Caché tout à l’arrière du bâtiment, derrière la zone d’assemblage des cadres et des vélos complets, juste à côté de la surface dédiée aux roues, se cache une petite salle bien à l’abri des regards : le Carbon Lab. Nicolas McRae, le maître des lieux et ingénieur en chef du département carbone, est intransigeant : pas de photos ! Bon, d’accord, on range notre appareil et on continue la visite avec l’aide des photos officielles, prises par l’excellent Gary Perkin et validées par Santa Cruz afin qu’on ne vous montre pas des choses qui n’auraient pas dû l’être.
Tout d’abord, c’est au niveau des fibres que ce cadre spécialement fabriqué à Santa Cruz pour Danny MacAskill se démarque. En plus des classiques fibres UD ou tressées à 90° qui sont encore utilisées à quelques endroits, un nouveau type de fibres tressées à 60° est également employé. Hyper résistant aux impacts et doté de propriétés très intéressantes pour le VTT, il provient du secteur aéronautique et de la défense. Heureusement que ce cadre est fabriqué « in house » à Santa Cruz car ces fibres fabriquées dans l’Ohio ne peuvent pas sortir des USA, ou alors très difficilement, et en tout cas pas mettre un pied en Chine !

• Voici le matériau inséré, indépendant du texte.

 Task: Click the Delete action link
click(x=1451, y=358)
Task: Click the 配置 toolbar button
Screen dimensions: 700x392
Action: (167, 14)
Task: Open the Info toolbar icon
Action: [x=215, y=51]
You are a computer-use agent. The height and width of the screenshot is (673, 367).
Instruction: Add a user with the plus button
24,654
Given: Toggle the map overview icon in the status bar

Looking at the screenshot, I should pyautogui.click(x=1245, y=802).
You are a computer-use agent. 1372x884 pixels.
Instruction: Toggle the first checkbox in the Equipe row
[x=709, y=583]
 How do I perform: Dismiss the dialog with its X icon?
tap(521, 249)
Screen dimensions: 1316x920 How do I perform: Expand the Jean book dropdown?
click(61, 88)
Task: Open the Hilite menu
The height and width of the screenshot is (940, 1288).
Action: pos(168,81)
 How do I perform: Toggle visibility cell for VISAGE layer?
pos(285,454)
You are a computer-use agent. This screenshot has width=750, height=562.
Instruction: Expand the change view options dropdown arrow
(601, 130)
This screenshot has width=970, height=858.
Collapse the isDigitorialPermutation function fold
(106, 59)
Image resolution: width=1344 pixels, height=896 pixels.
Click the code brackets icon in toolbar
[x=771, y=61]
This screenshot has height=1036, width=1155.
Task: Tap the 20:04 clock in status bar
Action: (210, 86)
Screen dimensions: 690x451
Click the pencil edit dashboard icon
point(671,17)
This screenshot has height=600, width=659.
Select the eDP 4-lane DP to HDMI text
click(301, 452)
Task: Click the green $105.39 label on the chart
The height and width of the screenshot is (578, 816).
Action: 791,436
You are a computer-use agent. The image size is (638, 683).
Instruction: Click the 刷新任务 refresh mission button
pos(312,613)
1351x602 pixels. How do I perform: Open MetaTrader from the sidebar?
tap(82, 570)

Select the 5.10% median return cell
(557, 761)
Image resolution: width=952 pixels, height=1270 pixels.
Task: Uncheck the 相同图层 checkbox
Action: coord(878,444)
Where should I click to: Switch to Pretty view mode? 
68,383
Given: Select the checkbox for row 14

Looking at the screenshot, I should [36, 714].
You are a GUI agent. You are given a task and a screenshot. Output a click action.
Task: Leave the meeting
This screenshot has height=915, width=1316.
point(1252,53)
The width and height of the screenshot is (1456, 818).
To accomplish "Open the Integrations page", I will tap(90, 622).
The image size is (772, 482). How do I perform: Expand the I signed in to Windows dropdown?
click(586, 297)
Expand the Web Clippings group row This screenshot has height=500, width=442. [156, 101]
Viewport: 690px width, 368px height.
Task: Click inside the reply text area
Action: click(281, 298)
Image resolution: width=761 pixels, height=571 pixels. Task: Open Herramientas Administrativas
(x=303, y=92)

Les fibres, qui arrivent en rouleaux, sont ensuite découpées par cette machine, sorte de cutter à commande numérique. En tout, il y a plus de 500 pièces dans un cadre comme celui de Danny… et chaque forme, ainsi que son placement sur les panneaux pour minimiser les pertes, a dû être calculée et encodée. On vous laisse imaginer le travail.
On passe maintenant à la mise en place dans le moule. Et c’est là qu’on trouve ce qui est sans doute la plus grande originalité dans la construction de ce vélo.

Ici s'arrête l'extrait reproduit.